### Task item
Each entry should be returned exactly as written, with no pictures carried over.
+++ Dataset content
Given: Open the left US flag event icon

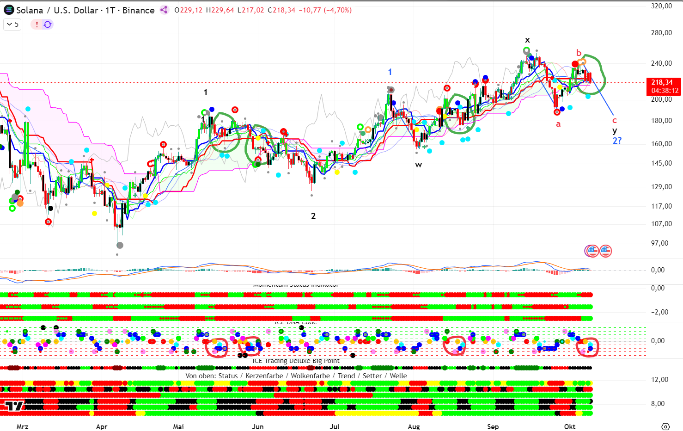Looking at the screenshot, I should 592,251.
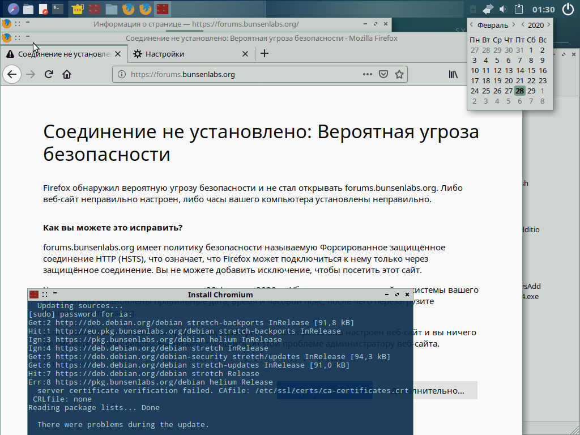Click the power button in the panel

tap(568, 9)
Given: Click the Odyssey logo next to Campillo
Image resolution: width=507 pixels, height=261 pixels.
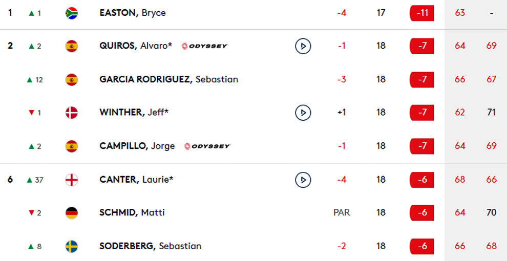Looking at the screenshot, I should [x=207, y=146].
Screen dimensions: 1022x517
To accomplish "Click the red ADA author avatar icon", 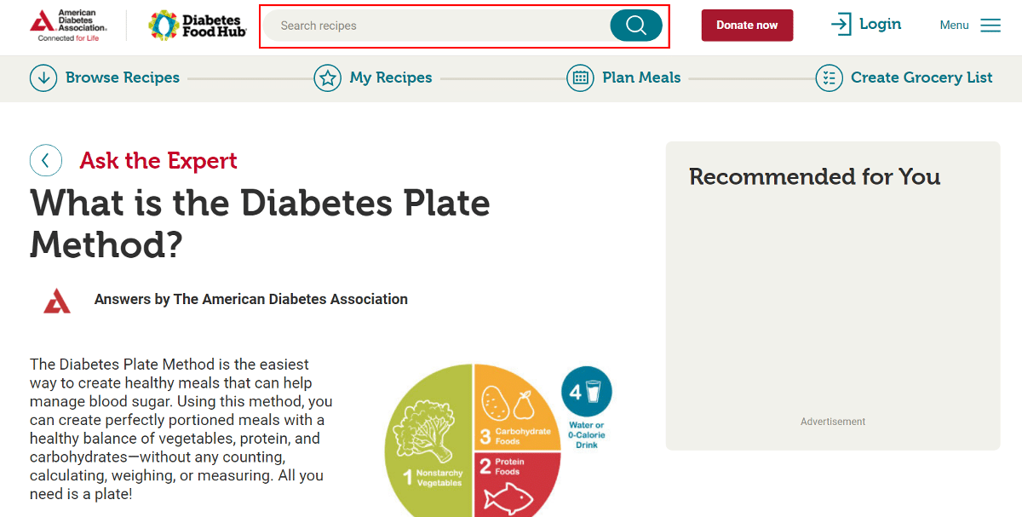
++++++
### Answer
Given: Open the left US flag event icon

Looking at the screenshot, I should 592,251.
Click the power button in the panel

tap(568, 9)
Given: Click the Odyssey logo next to Campillo
Image resolution: width=507 pixels, height=261 pixels.
Looking at the screenshot, I should [x=207, y=146].
Screen dimensions: 1022x517
To accomplish "Click the red ADA author avatar icon", 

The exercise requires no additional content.